According to legend, when George Will signed up to become a syndicated columnist in the 1970s, he asked his friend William F. Buckley, Jr.—the founder of National Review and a columnist himself—“How will I ever write two columns a week?” Buckley responded (I’m paraphrasing), “Oh it will be easy. At least two things a week will annoy you, and you’ll write about them.”

Buckley was right. Annoyance is an inspiration, aggravation a muse. That which gets your blood up, also gets the ink—or these days, pixels—flowing. Show me an author without passion for what he holds to be the truth and I will show you either a boring writer or someone who misses a lot of deadlines, or both. Nothing writes itself, and what gets the writer to push that boulder uphill is more often than not irritation with those saying wrong things righteously.

Nietzsche noted that happiness is not nearly as contagious as querulousness, and that a single unhappy person is enough to darken an entire household. Negativity is so easy and tempting, an apparent default setting for many people. I’ve often wondered why it seems so much harder to write interestingly about happiness or enjoyable things, whereas a disagreement certainly provides plenty of inspiration. My provisional conclusion is that when arguing with someone, you’re presenting information or a perspective that you feel is being overlooked or ignored. There’s a slight “twist” to the dialogue which seems to naturally appeal to us, a conflict which grabs our attention. But if I were to describe things that make me happy, it would be pretty straightforward and boring. “Today we went to dinner at an Italian restaurant. It was delicious. We had a good time talking and sharing food.” There’s no subtext to dig up, no conflict to excite the reader. It is exactly what it appears to be, and there’s nothing much to say about it. In fact, when you’re happy, you just want to experience it, not reflect on it.

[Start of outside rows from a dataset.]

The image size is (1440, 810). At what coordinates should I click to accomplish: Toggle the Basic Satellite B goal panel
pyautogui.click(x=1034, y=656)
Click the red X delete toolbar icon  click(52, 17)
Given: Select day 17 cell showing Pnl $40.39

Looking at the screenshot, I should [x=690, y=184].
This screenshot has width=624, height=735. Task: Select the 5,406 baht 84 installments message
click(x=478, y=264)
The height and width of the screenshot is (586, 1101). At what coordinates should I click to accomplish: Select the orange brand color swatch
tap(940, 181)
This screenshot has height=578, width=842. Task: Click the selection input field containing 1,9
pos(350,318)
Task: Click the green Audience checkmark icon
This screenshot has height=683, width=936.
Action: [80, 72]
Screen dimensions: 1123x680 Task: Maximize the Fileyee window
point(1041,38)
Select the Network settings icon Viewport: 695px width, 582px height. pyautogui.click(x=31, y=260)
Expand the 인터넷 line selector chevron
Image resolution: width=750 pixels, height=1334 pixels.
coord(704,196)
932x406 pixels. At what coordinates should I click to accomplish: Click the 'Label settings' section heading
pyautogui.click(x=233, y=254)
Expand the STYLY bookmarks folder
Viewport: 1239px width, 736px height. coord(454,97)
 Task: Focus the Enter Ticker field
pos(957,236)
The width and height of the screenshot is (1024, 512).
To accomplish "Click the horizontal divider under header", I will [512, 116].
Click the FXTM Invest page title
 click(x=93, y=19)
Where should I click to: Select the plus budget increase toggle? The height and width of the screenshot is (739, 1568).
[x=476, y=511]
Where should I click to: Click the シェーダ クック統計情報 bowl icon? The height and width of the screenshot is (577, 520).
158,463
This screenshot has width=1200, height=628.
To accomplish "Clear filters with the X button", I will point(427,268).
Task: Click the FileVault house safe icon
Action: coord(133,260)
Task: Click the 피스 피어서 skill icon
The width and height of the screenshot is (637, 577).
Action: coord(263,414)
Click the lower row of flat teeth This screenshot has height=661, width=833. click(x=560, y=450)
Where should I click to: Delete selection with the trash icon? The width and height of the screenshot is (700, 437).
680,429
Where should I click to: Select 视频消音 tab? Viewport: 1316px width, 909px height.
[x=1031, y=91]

Many years ago, I read a post about kishotenketsu, “a plot structure that does not have conflict ‘built in’, so to speak. Rather, it relies on exposition and contrast to generate interest.” I’ve thought about it often since then, and in this context, I’m interested by the distinction between contrast and conflict:

Kishotenketsu contains four acts: introduction, development, twist and reconciliation. The basics of the story–characters, setting, etc.–are established in the first act and developed in the second. No major changes occur until the third act, in which a new, often surprising element is introduced. The third act is the core of the plot, and it may be thought of as a kind of structural non sequitur. The fourth act draws a conclusion from the contrast between the first two “straight” acts and the disconnected third, thereby reconciling them into a coherent whole.

I’m just thinking out loud here, but this makes me wonder how I might incorporate contrast, in this sense, into the sort of scribbling I do here. The older I get, the less I want to be exposed to the contagion of other people’s rants and resentments, let alone spread it myself.